Court Opinion

ID: 9498181
Source: CourtListenerOpinion
Date Created: 2023-08-05 17:10:24.873626+00
Date Added: 2024-06-11T17:58:40.375620
License: Public Domain

LAY, Circuit Judge,
concurring in part and dissenting in part.
I concur with the majority opinion with the exception of Section IV.A.3, wherein the majority holds the district court did not clearly err in calculating the total amount of workers’ compensation payments omitted as a result of the Defendants’ illegal conduct. The district court did not articulate a single reason why it disbelieved defense witness Terry Gul-brandson, who testified that only twelve percent of the workers involved in this scheme were at the “high” scaffold rate. The difference between 12 percent and 50 percent is significant, and so the district court’s unjustified figures cannot be overlooked by claiming that “precise calculation” is “virtually impossible.” Majority opinion, supra, at 843. Precise calculation is not required, but a reasoned fact-finding process is.

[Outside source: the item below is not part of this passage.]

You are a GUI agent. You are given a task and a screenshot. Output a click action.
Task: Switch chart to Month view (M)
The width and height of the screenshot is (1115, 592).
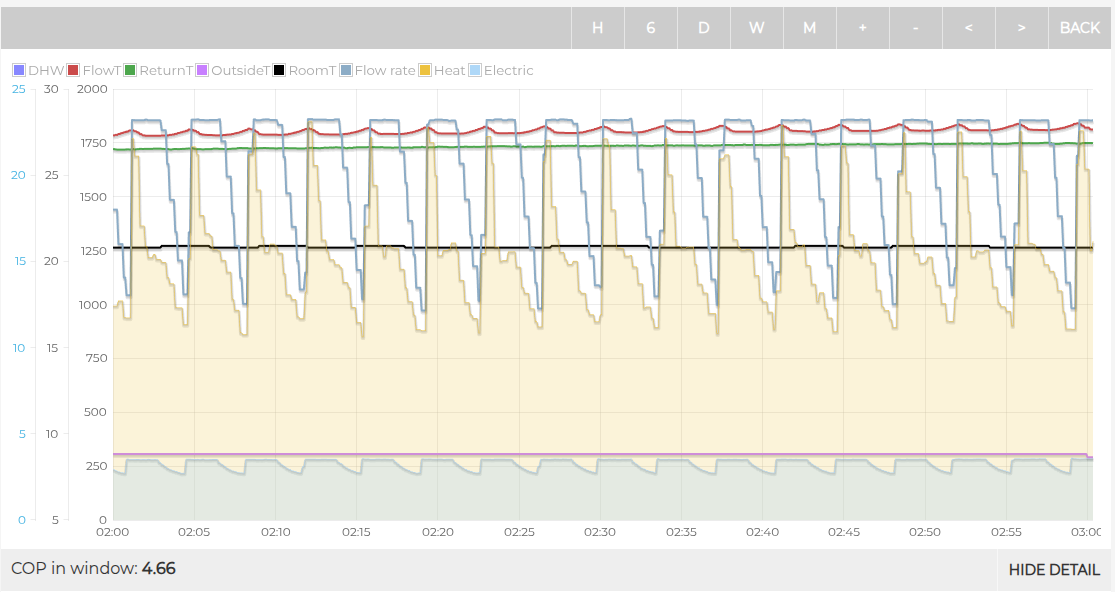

The majority attempts to provide a post-hoe rationalization as to how the district court could have arrived upon this fifty-fifty split, but with all due respect, this is just sheer speculation. The majority reasons, “If the district court had found that 100 percent of wages paid by RCC and SSI required workers’ compensation payments of 45 percent,” then the district court’s calculation might have been reasonable. Majority opinion, supra, at 843 (emphasis added). Unfortunately, the district court did not make that finding, and we are not authorized to speculate.

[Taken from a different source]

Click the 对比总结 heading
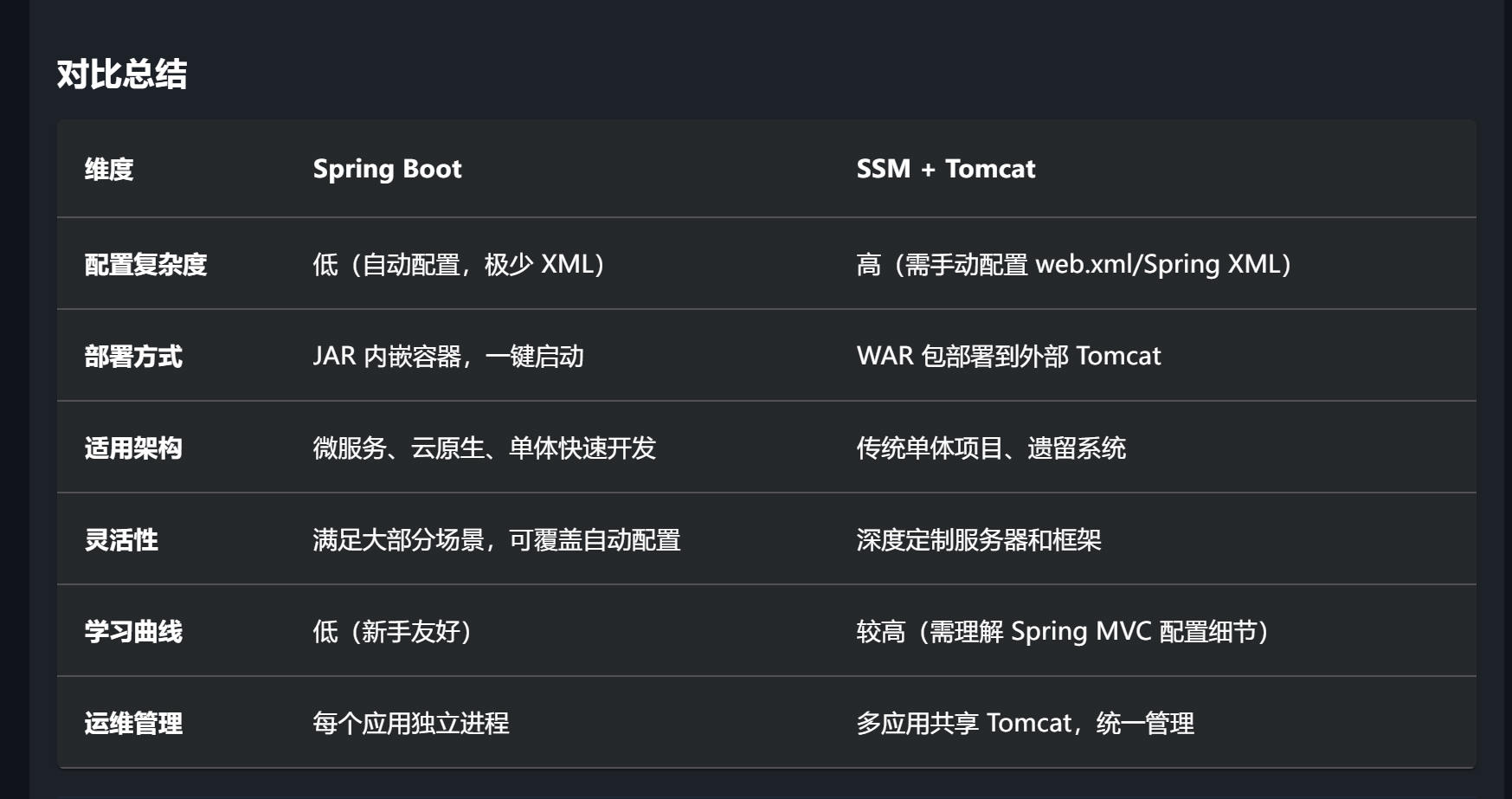Screen dimensions: 1512x799 122,74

Rita Galston’s testimony also cannot fairly be said to controvert Terry Gul-brandson’s testimony regarding the per*847centage of workers at the “high” scaffold rate. Galston’s testimony was non-specific, in the sense that it did not identify whether she was referring to the “high” or “low” rate. It is questionable to infer that she was speaking of the “high” rate, since the “45 percent” figure she mentioned did not even comport with evidence showing that the high rate for the years in question ranged from about 35 to 45 percent. In light of these potential conflicts, using Gal-ston’s testimony to buttress the district court’s suspiciously convenient and otherwise unjustified calculation is simply too speculative.
The district court should have explained why it apportioned 50 percent of the workers’ compensation payments to the “high” rate and 50 percent of the payments to the “low” rate. Since it did not, and since the only evidence on point supports a substantially different apportionment, I respectfully dissent.